» Supplied passage:
ASTM G154-00
(Practice)Standard Practice for Operating Fluorescent Light Apparatus for UV Exposure of Nonmetallic Materials
Standard Practice for Operating Fluorescent Light Apparatus for UV Exposure of Nonmetallic Materials
SCOPE
1.1 This practice covers the basic principles and operating procedures for using fluorescent UV light, and water apparatus intended to reproduce the weathering effects that occur when materials are exposed to sunlight (either direct or through window glass) and moisture as rain or dew in actual usage. This practice is limited to the procedures for obtaining, measuring, and controlling conditions of exposure. A number of exposure procedures are listed in an appendix; however, this practice does not specify the exposure conditions best suited for the material to be tested.
Note 1—Practice G151 describes performance criteria for all exposure devices that use laboratory light sources. This practice replaces Practice G53, which describes very specific designs for devices used for fluorescent UV exposures. The apparatus described in Practice G53 is covered by this practice.
1.2 Test specimens are exposed to fluorescent UV light under controlled environmental conditions. Different types of fluorescent UV light sources are described.

» Information supplied:
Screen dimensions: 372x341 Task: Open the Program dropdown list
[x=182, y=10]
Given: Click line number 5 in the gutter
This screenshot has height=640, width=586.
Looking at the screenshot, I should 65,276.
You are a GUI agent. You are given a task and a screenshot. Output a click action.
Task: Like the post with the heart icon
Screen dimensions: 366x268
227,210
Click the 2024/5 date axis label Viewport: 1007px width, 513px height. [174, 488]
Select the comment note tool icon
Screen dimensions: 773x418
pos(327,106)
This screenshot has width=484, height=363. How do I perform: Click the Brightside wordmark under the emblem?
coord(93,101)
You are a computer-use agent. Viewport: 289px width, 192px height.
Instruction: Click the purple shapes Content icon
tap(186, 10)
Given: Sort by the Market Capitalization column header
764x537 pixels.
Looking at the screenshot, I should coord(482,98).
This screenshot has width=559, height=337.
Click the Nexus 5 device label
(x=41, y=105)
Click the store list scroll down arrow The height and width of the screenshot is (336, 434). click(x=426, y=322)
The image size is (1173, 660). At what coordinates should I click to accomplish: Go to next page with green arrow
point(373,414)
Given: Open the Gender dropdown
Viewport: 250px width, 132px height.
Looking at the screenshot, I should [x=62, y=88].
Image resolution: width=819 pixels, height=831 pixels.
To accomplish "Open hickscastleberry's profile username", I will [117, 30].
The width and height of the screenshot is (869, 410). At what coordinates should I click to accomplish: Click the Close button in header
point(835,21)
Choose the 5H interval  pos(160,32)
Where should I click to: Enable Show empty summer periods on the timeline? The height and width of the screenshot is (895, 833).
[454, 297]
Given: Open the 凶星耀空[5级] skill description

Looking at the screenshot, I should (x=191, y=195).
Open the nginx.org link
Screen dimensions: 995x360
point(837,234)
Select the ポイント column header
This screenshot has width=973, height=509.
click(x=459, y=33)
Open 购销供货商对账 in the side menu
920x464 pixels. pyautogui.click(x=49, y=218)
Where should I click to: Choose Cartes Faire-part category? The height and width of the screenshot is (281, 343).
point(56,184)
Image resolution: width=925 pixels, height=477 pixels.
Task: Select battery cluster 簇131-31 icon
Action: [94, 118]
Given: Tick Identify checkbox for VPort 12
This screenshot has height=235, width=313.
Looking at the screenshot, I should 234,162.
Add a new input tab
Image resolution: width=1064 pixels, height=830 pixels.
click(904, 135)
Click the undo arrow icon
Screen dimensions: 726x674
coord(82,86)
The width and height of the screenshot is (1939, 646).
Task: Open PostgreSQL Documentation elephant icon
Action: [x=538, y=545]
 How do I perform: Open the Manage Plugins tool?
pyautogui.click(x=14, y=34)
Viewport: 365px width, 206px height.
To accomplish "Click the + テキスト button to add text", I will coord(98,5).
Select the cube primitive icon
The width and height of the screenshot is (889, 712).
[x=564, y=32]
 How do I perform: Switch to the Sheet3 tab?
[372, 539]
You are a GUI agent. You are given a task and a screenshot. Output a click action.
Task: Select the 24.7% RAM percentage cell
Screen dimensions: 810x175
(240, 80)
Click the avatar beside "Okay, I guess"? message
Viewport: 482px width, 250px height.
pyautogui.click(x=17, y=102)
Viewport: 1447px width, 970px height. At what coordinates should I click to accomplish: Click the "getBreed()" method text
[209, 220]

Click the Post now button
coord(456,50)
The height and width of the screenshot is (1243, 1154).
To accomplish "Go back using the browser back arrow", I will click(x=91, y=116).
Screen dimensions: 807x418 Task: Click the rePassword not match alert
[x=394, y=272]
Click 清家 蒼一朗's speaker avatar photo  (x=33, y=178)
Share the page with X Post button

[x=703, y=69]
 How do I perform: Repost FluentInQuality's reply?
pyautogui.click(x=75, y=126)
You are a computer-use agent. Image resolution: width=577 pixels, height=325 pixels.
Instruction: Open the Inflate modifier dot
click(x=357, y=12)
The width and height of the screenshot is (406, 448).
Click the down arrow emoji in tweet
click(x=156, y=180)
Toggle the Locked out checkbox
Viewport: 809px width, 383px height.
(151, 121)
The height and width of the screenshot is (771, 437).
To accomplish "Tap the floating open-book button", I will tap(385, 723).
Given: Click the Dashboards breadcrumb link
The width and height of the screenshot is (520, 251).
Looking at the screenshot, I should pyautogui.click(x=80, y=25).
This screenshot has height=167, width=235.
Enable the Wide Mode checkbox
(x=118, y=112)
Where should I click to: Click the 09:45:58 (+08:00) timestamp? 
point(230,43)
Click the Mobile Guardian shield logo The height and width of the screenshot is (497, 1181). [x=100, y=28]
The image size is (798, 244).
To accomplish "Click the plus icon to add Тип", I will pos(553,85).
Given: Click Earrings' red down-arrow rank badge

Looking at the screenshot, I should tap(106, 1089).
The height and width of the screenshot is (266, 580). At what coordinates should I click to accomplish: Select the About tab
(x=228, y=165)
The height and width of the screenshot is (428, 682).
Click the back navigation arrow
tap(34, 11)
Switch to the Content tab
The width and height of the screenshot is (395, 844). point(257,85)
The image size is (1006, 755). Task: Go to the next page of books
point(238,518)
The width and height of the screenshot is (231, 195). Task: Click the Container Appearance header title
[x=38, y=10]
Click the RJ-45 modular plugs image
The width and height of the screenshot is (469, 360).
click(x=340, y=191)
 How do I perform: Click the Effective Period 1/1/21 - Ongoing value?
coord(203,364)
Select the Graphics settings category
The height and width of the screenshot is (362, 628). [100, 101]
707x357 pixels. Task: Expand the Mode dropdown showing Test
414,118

» Required task A: Update the part of the ASTM G154-00 scope that opens with the words containing "ASTM G154-00" and closes with "to be tested.", replacing "sunlight" with "solar radiation".
» Required task B: Summarize the ASTM G154-00 scope in two sentences.
» Required task C: Resume the ASTM G154-00 scope on fluorescent UV exposure from its last sentence.
The records have no connection to the text on fluorescent UV exposure.

» Final answer A:
ASTM G154-00
(Practice)Standard Practice for Operating Fluorescent Light Apparatus for UV Exposure of Nonmetallic Materials
Standard Practice for Operating Fluorescent Light Apparatus for UV Exposure of Nonmetallic Materials
SCOPE
1.1 This practice covers the basic principles and operating procedures for using fluorescent UV light, and water apparatus intended to reproduce the weathering effects that occur when materials are exposed to solar radiation (either direct or through window glass) and moisture as rain or dew in actual usage. This practice is limited to the procedures for obtaining, measuring, and controlling conditions of exposure. A number of exposure procedures are listed in an appendix; however, this practice does not specify the exposure conditions best suited for the material to be tested.

» Final answer B: ASTM G154-00 covers the basic principles and operating procedures for fluorescent UV light and water apparatus meant to reproduce the weathering effects of sunlight and moisture on materials. It is limited to obtaining, measuring, and controlling exposure conditions without specifying which conditions suit a given material, and it replaces Practice G53.

» Final answer C:
1.3 Specimen preparation and evaluation of the results are covered in ASTM methods or specifications for specific materials. General guidance is given in Practice G151 and ISO 4892-1. More specific information about methods for determining the change in properties after exposure and reporting these results is described in ISO 4582.
1.4 The values stated in SI units are to be regarded as the standard.
1.5 This standard does not purport to address all of the safety concerns, if any, associated with its use. It is the responsibility of the user of this standard to establish appropriate safety and health practices and determine the applicability of regulatory limitations prior to use.
1.6 This standard is technically similar to ISO 4892-3 and ISO DIS 11507.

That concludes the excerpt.